STRATEGY
Renault's Next-gen Strategy
The tractor maker unveils its high
horse-power gameplan to grab a slice of the Indian pie.
By Ranju
Sarkar
It was
just the kind of market entry French auto company Renault could have hoped
for. Two weeks after it bought a 20 per cent stake in International
Tractors Ltd (ITL) to mark its India debut, it got a letter from the owner
of a 34-horse power (hp) Renault tractor bought almost 50 years ago.
Having heard about Renault's tie up in
India, the farmer-a grandson of the original owner-had written to tell the
company about his family's unique experience with the French tractor.
Relying entirely on the service manual that came with the tractor, its
owners had managed to keep it chugging along all these years.
Renault needs such happy stories and more.
It is the latest entrant into the Rs 6,500-crore tractors market that
already has names like Case New Holland, John Deere, and Same of Italy
jockeying for space in the higher hp tractor segment. The Rs 40-crore
investment in ITL is Renault's vehicle into the 50-hp and above category.

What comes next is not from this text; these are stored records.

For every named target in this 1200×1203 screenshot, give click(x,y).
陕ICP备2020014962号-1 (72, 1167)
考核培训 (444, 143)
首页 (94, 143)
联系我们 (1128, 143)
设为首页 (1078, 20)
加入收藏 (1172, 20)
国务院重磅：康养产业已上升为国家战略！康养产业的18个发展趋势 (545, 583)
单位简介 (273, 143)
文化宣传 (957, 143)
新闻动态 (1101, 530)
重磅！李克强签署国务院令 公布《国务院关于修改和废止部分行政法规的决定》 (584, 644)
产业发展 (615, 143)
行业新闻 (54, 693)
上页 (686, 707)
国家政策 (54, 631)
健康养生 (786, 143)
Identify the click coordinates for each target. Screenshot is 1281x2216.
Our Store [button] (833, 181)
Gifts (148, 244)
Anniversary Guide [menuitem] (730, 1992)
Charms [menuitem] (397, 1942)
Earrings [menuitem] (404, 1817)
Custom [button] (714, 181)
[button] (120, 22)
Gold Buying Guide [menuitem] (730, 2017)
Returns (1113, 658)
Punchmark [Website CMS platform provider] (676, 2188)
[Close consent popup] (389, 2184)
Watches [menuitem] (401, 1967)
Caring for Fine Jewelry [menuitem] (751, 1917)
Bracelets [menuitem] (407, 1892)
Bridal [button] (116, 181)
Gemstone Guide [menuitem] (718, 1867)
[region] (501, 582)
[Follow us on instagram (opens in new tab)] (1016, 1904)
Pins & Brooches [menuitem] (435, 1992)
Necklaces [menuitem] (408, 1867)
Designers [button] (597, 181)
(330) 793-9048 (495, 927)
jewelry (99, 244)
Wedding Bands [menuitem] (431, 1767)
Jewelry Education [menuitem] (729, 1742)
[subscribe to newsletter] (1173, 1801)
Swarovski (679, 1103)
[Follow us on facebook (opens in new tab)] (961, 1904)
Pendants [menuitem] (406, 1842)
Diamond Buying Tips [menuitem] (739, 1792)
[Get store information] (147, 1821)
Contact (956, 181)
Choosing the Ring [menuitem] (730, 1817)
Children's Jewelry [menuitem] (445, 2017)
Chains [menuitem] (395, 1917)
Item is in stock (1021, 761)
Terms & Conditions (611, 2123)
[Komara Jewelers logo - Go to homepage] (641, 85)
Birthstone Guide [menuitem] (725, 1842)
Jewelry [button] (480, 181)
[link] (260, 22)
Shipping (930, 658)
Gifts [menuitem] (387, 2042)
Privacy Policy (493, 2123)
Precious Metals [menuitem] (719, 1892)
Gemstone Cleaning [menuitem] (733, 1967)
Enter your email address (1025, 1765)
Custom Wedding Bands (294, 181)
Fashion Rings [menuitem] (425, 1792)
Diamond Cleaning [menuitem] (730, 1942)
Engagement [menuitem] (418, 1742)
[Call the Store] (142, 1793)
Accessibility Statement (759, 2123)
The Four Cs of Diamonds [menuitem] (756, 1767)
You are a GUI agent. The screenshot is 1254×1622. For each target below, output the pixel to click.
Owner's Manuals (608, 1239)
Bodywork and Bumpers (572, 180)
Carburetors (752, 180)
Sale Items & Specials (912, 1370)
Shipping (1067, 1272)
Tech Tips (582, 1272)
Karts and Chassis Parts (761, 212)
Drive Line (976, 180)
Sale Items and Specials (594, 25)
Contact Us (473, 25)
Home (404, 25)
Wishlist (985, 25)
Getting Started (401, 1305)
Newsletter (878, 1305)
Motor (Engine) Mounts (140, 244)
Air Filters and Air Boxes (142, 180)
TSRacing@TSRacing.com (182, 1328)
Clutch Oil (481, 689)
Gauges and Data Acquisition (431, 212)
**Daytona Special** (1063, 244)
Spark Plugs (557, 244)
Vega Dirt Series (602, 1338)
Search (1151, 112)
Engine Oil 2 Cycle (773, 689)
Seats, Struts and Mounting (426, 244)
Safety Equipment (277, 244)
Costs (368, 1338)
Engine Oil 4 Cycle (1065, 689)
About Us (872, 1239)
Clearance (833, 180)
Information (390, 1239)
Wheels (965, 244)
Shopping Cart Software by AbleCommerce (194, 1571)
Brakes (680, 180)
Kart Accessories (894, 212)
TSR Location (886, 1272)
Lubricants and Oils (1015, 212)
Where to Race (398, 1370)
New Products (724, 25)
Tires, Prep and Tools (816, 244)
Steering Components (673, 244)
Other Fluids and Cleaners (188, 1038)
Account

Says Bruno Morange, 53, President-Directeur Generale: ''The Indian market
is graduating to higher horse-power tractors, and we feel we are ideally
placed to tap the growth.''
After the US, India is the world's largest
tractor market, with 2,60,773 tractors getting sold last year. Renault
plans to introduce its Ceres tractors in the range of 55-85 hp. The
new-generation machines will sport synchronised gears, oil-immersed
brakes, hydraulic steering, and four-wheel drive. The price? Rs 3.50 lakh.
In a price-sensitive and finance-dependent market, not every thing is
hunky-dory for France's No. 2 tractor maker.
The market in India is controlled by
half-a-dozen players. And the 50-hp plus segment is sewn up practically
between just two players: Punjab Tractors (73 per cent) and HMT (25 per
cent).
Moreover, tractors with 31-40 hp make up
more than one-half of the market, and those between 21 and 30 hp another
quarter. The segment that Renault is currently eyeing accounts for less
than 5 per cent in volume terms, partly because they cost an average of Rs
3.30 lakh compared to a 35-hp tractor of Rs 2.50 lakh. But Morange
believes that growth is likely to come sooner than later. Says he: ''In
Europe, the power of tractors bought is increasing by around 2 hp every
year, and the same is happening in India.''
While it's a fact that the removal of sales
tax concessions to smaller tractors has made farmers shift to marginally
more expensive but powerful tractors, the top-end isn't growing fast
enough to accommodate so many new players. In fact, the share of 40 hp and
higher tractors has fallen from 19.3 per cent in 1994-95 to 18.9 per cent
last year.
That doesn't faze Morange, though. He
claims that ITL will end up with a 20 per cent share of the 50,000
high-end tractors projected to sell in 2005-06. Renault has put its hand
to the plough, but it may be a while before it hits pay dirt.